La Défense : dépense en capital : en augmentation de 1342%. Sommes-nous en état de guerre ?
D’une manière générale, le comité recommande que l’acquisition de certains nouveaux investissements publics se fasse sur la base d’un PPP en concession pour réduire les ponctions sur les ménages.

Le Comité n’a pas eu accès à la vue panoramique sur le cadre macroéconomique et budgétaire du PAG et le CDMT 2016-2021. Dommage ! Cette vue lui aurait permis de recommander une répartition plus judicieuse des investissements dans la durée sans remettre en cause la relance économique.

Si de tels niveaux d’investissements sont maintenus par an de 2016 à 2021, alors le taux de croissance de 7% (même en moyenne) parait faible. Ce serait encore plus grave si ce taux n’est pas de qualité et non créateur d’emplois. Ce qui dénoterait une faiblesse dans la sélection judicieuse des investissements sur les cinq années du PAG.

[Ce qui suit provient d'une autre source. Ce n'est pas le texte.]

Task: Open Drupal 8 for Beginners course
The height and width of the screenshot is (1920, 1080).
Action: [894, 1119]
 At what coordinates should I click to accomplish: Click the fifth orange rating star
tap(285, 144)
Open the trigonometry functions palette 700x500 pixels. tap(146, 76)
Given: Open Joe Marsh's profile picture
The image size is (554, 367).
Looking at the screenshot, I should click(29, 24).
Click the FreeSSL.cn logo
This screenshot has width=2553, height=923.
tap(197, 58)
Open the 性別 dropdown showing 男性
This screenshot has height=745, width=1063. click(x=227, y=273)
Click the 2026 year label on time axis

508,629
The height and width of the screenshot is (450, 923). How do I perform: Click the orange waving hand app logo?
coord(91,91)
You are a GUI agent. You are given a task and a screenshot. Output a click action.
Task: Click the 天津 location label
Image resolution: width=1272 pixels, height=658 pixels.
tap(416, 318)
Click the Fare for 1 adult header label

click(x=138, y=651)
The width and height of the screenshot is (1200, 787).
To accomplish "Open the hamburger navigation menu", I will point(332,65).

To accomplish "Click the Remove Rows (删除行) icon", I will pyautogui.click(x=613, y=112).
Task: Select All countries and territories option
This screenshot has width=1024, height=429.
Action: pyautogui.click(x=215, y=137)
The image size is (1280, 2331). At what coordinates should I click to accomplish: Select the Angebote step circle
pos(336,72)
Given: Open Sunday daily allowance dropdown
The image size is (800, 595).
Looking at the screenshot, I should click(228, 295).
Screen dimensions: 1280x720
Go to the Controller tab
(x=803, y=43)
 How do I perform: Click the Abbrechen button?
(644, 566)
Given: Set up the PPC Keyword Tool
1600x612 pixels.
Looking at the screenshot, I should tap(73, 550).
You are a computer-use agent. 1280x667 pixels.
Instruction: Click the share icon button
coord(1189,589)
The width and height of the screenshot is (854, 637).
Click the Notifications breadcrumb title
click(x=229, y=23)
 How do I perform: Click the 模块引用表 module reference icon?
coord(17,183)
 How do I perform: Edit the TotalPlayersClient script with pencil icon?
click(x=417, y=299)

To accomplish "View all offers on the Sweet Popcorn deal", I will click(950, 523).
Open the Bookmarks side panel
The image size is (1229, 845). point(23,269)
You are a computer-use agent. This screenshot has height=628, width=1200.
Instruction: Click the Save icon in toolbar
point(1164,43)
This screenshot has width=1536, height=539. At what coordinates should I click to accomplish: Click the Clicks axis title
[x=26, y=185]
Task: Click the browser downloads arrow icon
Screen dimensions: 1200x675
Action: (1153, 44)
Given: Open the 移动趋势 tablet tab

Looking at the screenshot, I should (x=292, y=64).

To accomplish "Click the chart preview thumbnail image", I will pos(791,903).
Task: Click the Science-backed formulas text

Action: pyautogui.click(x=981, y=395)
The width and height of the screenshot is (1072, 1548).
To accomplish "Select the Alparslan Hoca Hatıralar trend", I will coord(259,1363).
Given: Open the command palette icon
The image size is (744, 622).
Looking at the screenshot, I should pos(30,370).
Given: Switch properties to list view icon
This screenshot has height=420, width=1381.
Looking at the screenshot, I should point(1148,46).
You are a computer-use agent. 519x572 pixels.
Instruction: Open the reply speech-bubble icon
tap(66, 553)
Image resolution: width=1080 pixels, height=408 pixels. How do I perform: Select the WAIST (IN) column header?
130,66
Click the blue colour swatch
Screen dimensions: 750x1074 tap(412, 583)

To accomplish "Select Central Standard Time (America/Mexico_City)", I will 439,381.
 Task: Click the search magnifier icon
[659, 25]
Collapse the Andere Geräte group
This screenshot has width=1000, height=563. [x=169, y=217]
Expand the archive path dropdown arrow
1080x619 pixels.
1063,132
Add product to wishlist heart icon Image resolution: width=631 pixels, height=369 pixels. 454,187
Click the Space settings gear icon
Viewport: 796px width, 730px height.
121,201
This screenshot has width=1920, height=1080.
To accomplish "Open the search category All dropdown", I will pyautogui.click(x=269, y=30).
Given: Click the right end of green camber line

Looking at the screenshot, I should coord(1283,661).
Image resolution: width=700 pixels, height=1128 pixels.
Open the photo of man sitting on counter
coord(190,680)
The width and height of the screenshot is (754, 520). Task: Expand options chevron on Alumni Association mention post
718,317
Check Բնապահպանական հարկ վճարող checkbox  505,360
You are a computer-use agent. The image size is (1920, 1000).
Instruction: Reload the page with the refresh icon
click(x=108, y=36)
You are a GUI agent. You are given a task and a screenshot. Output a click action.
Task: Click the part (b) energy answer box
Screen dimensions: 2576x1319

Dans cette hypothèse, le recours aux ressources du marché non ou semi-concessionnelles dont le taux d’intérêt excèderait le taux de croissance économique (7% en moyenne) ne serait pas judicieux et fera courir le risque d’une crise de l’endettement pour notre pays.

Le comité des Ministres (Ancien régime)
Chargé de faire le bilan des dix (10) dernières années.